**INFORMACIÓN PROPORCIONADA:**
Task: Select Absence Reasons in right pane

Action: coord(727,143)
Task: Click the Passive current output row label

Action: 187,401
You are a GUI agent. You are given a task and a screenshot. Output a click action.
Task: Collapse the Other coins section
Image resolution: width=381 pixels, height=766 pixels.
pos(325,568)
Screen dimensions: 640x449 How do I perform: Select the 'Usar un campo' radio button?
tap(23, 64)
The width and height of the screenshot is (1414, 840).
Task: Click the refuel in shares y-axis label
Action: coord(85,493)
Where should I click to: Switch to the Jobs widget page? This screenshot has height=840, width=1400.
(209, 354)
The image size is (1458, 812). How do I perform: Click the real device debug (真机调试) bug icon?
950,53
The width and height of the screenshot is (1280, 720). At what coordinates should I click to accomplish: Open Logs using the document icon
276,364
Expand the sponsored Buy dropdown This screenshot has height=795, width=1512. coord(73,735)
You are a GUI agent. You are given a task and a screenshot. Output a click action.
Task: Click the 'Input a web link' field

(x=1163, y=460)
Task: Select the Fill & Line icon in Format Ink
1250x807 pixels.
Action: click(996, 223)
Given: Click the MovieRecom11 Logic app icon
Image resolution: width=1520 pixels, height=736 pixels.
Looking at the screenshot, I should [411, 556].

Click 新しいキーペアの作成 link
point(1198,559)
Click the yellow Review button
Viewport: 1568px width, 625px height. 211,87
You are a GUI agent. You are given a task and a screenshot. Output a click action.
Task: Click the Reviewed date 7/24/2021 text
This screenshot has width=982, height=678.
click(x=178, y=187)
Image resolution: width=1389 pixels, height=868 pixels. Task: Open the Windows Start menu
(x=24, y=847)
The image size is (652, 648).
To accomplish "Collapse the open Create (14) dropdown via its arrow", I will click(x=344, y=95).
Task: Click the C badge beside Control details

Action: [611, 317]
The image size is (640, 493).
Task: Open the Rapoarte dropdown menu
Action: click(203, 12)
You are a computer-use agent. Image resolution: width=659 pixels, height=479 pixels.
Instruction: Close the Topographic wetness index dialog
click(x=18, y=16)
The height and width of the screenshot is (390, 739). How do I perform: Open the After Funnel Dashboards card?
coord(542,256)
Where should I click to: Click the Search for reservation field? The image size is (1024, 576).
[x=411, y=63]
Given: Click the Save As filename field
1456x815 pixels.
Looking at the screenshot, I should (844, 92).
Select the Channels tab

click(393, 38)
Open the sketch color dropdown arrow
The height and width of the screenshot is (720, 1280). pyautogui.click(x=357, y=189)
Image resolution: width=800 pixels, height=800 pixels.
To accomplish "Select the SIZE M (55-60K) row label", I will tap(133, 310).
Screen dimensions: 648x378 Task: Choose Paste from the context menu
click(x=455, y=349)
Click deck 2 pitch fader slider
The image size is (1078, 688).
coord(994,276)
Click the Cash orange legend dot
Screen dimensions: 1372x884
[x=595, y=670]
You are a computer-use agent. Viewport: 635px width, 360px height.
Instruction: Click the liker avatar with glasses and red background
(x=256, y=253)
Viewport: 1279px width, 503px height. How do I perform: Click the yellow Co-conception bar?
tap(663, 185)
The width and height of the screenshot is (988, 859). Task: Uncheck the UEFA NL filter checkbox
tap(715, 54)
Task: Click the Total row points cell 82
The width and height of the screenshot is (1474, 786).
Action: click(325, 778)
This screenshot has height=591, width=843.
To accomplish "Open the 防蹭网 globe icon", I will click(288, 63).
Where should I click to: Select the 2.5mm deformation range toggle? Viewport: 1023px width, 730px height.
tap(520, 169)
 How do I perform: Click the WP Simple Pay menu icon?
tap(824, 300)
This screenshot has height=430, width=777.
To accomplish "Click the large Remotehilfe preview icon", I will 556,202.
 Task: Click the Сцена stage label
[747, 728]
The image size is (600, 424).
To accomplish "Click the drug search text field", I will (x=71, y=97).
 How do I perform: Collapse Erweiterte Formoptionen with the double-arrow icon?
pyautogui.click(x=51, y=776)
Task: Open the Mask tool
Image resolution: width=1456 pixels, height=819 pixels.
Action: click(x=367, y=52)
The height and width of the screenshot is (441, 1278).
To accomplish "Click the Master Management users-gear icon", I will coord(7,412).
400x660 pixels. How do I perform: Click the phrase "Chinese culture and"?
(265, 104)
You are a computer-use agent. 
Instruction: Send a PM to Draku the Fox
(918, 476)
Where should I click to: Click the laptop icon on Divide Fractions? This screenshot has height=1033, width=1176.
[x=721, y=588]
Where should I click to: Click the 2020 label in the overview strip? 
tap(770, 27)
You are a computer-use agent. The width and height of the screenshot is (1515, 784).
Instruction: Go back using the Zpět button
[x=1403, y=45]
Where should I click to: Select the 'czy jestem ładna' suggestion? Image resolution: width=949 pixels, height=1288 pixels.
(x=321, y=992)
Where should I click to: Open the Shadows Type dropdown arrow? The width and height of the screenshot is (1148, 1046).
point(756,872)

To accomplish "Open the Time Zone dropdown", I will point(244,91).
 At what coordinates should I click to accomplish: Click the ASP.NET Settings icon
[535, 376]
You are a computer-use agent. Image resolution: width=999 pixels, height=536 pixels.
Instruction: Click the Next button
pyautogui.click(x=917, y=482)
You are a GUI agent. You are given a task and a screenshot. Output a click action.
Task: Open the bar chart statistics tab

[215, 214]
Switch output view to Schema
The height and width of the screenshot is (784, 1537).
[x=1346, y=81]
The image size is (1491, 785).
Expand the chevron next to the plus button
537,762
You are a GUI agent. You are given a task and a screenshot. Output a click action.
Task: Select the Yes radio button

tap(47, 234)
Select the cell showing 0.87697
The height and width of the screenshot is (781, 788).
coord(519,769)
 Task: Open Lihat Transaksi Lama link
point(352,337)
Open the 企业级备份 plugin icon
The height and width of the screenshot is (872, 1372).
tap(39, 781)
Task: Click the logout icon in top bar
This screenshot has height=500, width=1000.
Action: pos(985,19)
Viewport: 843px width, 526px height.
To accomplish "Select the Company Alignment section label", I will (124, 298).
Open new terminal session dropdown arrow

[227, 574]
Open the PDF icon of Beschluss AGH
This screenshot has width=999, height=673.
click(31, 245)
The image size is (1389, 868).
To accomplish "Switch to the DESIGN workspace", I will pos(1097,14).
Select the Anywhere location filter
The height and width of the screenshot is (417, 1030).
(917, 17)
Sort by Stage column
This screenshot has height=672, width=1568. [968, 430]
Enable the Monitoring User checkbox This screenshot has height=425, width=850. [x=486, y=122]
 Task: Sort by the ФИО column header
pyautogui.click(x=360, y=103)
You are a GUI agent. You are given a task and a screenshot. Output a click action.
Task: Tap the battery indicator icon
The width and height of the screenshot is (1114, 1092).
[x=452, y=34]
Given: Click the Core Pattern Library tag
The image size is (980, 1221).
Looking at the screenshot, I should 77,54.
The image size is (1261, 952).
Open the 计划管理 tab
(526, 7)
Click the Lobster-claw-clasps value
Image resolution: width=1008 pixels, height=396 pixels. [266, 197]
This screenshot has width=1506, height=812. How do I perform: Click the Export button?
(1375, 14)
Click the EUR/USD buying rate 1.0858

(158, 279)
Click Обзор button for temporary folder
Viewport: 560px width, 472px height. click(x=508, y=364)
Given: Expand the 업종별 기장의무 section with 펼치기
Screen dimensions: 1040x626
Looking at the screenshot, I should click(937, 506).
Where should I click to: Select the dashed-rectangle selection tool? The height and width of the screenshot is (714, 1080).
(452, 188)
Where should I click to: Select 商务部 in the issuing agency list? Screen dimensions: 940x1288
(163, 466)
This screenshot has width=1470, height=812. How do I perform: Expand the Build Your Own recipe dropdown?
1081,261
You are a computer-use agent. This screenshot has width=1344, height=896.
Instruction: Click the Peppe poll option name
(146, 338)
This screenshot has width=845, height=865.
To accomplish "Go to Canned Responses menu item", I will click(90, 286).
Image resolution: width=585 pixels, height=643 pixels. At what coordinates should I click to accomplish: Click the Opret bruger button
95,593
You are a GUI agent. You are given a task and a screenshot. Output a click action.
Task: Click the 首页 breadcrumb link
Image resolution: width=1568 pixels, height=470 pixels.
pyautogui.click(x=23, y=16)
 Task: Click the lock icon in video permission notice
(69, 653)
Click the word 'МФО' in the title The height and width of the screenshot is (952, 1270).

**OBJETIVO DE LA TAREA:** Recopile todas las líneas del material que contengan la palabra "cell". Distinga entre mayúsculas y minúsculas.

**RESULTADO DE LA TAREA:**
Task: Click the Total row points cell 82
Select the cell showing 0.87697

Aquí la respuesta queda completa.